◆ **SOURCE RECORDS**

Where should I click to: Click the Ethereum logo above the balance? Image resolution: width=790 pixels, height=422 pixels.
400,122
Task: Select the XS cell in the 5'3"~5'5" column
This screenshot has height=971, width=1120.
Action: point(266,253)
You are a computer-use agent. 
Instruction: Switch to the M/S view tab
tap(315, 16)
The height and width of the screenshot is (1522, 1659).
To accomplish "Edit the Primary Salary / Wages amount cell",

* * *

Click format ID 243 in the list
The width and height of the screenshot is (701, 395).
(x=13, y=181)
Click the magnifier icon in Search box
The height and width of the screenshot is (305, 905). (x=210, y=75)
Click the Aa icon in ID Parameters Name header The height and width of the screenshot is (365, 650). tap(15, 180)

==

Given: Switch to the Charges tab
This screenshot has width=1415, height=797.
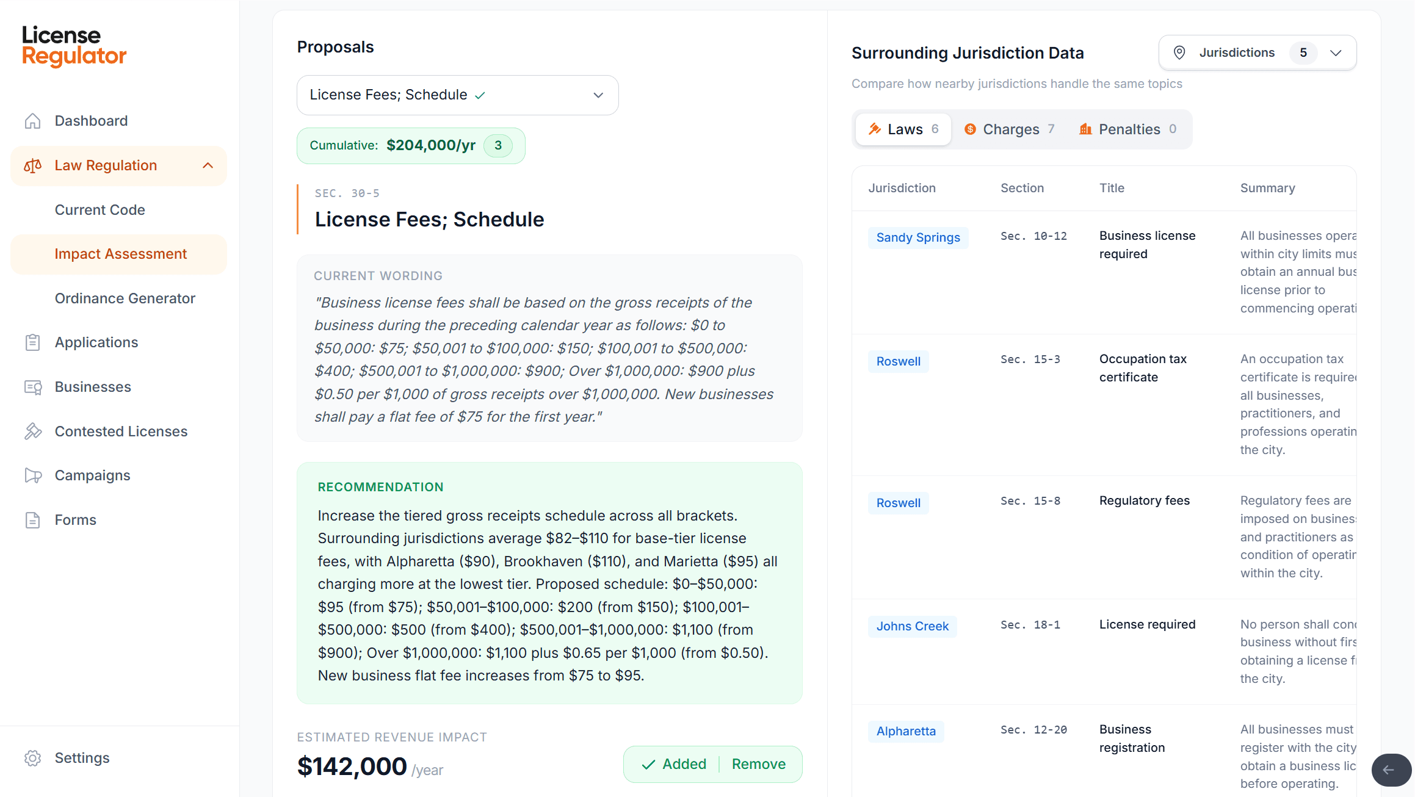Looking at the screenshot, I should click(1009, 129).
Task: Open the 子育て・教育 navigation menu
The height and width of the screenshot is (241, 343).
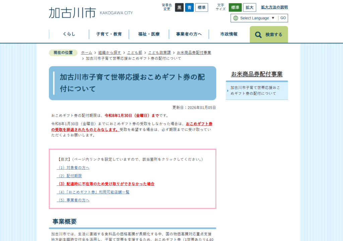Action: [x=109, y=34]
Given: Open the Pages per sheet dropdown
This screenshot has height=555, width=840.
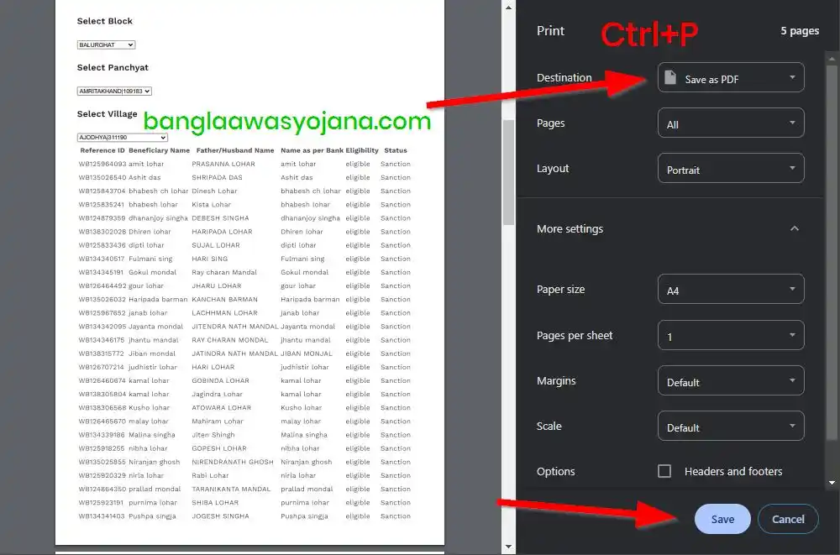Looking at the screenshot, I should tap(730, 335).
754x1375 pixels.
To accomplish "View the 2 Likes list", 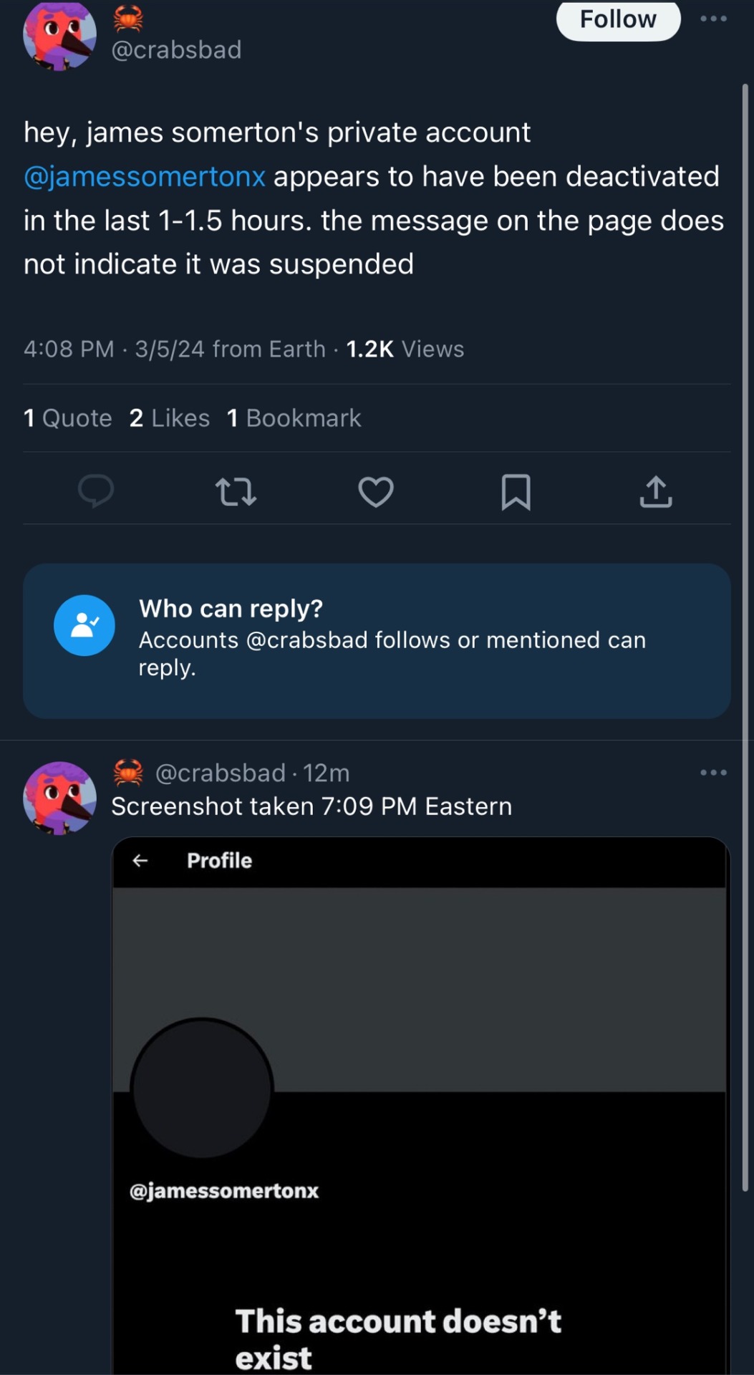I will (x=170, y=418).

◆ **REQUIRED TASK**
Return each line from the entries above that contains the string "Switch", matching case exactly.

◆ **FINAL ANSWER**
Instruction: Switch to the M/S view tab
Given: Switch to the Charges tab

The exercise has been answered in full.